-->

Can we load pandas DataFrame in .NET ironpython?

2020-06-12 06:13发布

问题:

Can we load a pandas DataFrame in .NET space using iron python? If not I am thinking of converting pandas df into a csv file and then reading in .net space.

回答1:

No, Pandas is pretty well tied to CPython. Like you said, your best bet is to do the analysis in CPython with Pandas and export the result to CSV.



回答2:

Regarding the option including serialization:

I'm still investigating similar case - we want to process the data in python and then use the results in c#. Our requirement was to (preferably) keep the python part platform independent so that we can run our number crunching on either linux or windows. Long story short we decided to use binary serialization/deserialization with Message Pack: http://msgpack.org/index.html

We convert the DataFrame values to list, and serialize to file:

import msgpack as mp
data_as_list = df.values.tolist()
mp.pack(data_as_list, open("d:\\msgpack1.mp",'wb'))

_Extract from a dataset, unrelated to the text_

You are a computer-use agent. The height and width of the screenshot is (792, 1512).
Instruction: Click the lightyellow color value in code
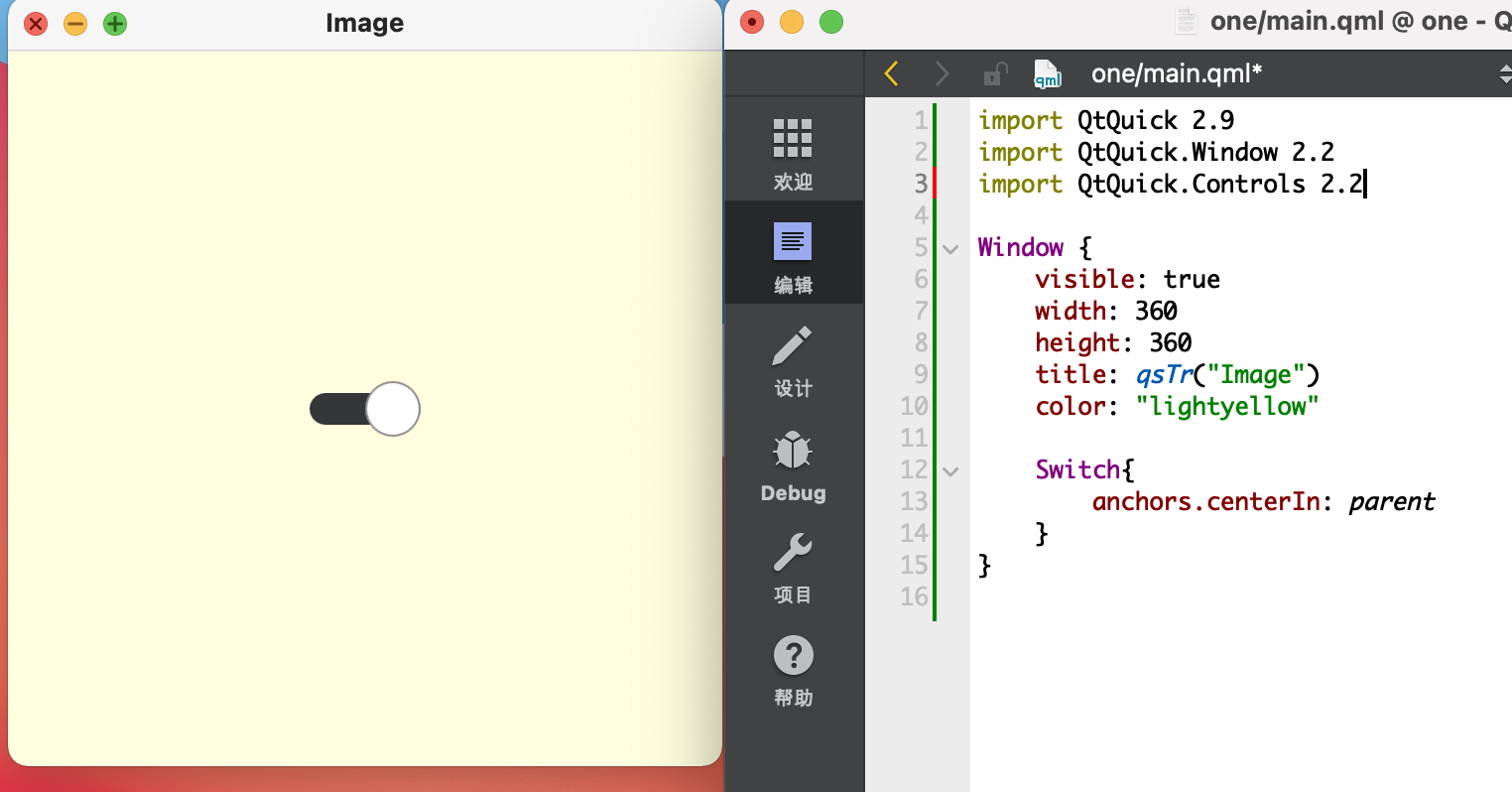(x=1227, y=406)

Then on the C# side we use the .net implementation of MessagePack to deserialize the data:

using MsgPack;
var serializer =
   SerializationContext.Default.GetSerializer<MessagePackObject[][]>();
var unpackedObject = serializer.Unpack(File.OpenRead("d:\\msgpack1.mp"));

Main advantages of binary serialization:

  • is less prone to any encoding related issues comparing to text based serialization formats like csv, json or xml
  • depending on the data it can be faster than CSV (it was in our case):http://matthewrocklin.com/blog/work/2015/03/16/Fast-Serialization/


回答3:

It is possible to call CPython from .NET using Python.NET:

https://github.com/pythonnet/pythonnet/tree/develop